The long and specific function names contextualise the processes they contain.

Would you have guessed this project has had 3 people contributing code to it? That explains the slightly different choices of verbage in function names etc. Despite this it has maintained coherency.

The plan also induces structure that can help navigate and understand it. Let's say we're interested in what this hexes target is about and we want to see how it is defined. Our convention all but guarantees there will be a file, ./R/get_hexes.R, that corresponds to the get_hexes(h3_resolution) function call.

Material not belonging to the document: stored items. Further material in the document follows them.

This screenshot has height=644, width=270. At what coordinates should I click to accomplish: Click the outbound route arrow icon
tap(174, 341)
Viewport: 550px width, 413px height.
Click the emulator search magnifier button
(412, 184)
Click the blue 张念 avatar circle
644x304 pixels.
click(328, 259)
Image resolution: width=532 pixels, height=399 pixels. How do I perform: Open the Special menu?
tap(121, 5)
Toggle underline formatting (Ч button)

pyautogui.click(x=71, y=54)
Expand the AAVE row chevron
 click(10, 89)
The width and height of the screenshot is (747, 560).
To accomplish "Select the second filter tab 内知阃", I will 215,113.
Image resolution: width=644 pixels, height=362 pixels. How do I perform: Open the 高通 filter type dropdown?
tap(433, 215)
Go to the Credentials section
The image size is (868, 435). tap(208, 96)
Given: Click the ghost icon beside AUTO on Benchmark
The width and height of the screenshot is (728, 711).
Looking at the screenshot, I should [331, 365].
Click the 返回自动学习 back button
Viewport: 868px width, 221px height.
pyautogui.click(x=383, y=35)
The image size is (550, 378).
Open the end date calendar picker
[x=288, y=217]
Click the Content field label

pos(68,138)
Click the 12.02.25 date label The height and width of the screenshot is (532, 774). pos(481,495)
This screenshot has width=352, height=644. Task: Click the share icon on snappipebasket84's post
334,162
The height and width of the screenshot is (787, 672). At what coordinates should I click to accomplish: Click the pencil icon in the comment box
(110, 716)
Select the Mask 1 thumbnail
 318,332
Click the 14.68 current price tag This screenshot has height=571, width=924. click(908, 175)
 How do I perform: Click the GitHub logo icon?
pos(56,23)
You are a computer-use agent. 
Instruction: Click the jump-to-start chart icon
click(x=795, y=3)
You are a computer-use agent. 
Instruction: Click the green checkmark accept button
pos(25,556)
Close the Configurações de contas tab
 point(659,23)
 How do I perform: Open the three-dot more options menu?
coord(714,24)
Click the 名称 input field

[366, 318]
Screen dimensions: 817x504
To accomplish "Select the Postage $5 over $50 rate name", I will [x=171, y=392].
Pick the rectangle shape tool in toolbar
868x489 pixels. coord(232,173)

We could navigate to that file in our file browser. Or we could use the 'jump to definition' shortcut available in most IDEs/editors[3].

Function Conventions

Our convention is to match function argument names in the definition to the names of dependent plan targets where possible[4]. For example the definition of summarise_hexes looks like this:

#' summarise_hexes
#'
#' @param hexes 
#' @param h3_geoscience_res6 
#' @param tagged_oms_responses 
#' @param hex_populations 
#'
#' @return hex_summary
#' @export
#'
#' @author Miles McBain
summarise_hexes <- function(hexes,
                            h3_geoscience_res6,
                            tagged_oms_responses,
                            hex_populations) {
...
# convert all to tibbles and select columns
# cascading left_join() calls
...

}

with all the argument names mirroring targets in the plan.

This convention speeds up the process of setting up suitable input values for interactive development of the function code, since we can read them directly out of drake's cache! If you're using RStudio, you have an addin provided by drake called "loadd target at cursor" which will load the target under the cursor into your global environment [5]. This makes starting from a fresh session, jumping to some code, and getting set up to edit quite fast. Here's a gif[6]:

Jump to source, loadd targets at cursor, run code.

Functions are usually short, not much more than a screenfull of code. This maximises the effectiveness of the cache as a development accelerator. For example: if you combine a database query followed by some hectic wrangling into one target, you'll be re-running the query every time you fine tune your wrangling. You're better off splitting them into two functions so that the query only gets run once and cached.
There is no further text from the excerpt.